--- Dataset entries ---

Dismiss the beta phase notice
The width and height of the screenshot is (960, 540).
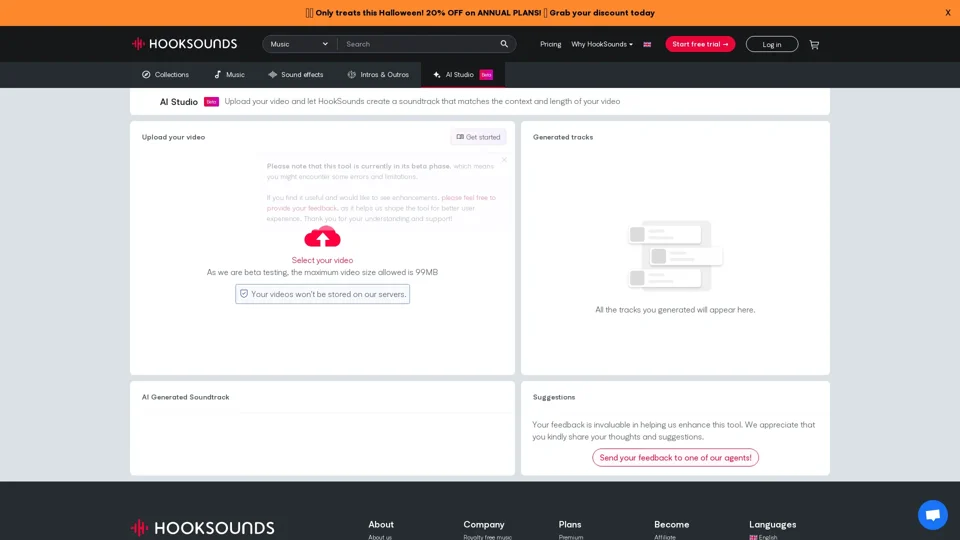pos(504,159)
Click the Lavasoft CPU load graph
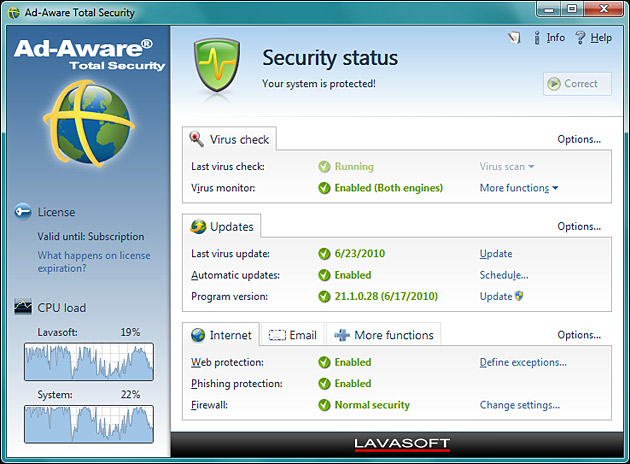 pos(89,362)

---

> _To do_
What you return should match the records line for line, minus the pictures.

> _Answer box_
Dismiss the beta phase notice
The width and height of the screenshot is (960, 540).
pos(504,159)
Click the Lavasoft CPU load graph
 pos(89,362)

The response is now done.